Task details = Your reply should be the complete data, reproduced exactly.

:: Input records

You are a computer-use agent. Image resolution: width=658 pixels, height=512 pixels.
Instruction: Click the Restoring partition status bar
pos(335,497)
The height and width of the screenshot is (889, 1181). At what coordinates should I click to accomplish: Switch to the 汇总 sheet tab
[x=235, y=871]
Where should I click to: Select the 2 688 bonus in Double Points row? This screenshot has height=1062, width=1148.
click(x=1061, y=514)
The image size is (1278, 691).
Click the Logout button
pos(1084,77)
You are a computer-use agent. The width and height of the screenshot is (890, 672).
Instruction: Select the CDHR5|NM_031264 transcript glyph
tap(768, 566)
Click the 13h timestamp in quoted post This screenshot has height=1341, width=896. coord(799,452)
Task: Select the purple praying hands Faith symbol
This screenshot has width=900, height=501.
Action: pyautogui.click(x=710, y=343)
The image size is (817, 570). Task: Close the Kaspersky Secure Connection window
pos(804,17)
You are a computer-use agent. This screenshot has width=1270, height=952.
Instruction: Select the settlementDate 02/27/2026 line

::::

Written solution =
You are a computer-use agent. Image resolution: width=658 pixels, height=512 pixels.
Instruction: Click the Restoring partition status bar
pos(335,497)
The height and width of the screenshot is (889, 1181). At what coordinates should I click to accomplish: Switch to the 汇总 sheet tab
[x=235, y=871]
Where should I click to: Select the 2 688 bonus in Double Points row? This screenshot has height=1062, width=1148.
click(x=1061, y=514)
The image size is (1278, 691).
Click the Logout button
pos(1084,77)
You are a computer-use agent. The width and height of the screenshot is (890, 672).
Instruction: Select the CDHR5|NM_031264 transcript glyph
tap(768, 566)
Click the 13h timestamp in quoted post This screenshot has height=1341, width=896. coord(799,452)
Task: Select the purple praying hands Faith symbol
This screenshot has width=900, height=501.
Action: pyautogui.click(x=710, y=343)
The image size is (817, 570). Task: Close the Kaspersky Secure Connection window
pos(804,17)
You are a computer-use agent. This screenshot has width=1270, height=952.
Instruction: Select the settlementDate 02/27/2026 line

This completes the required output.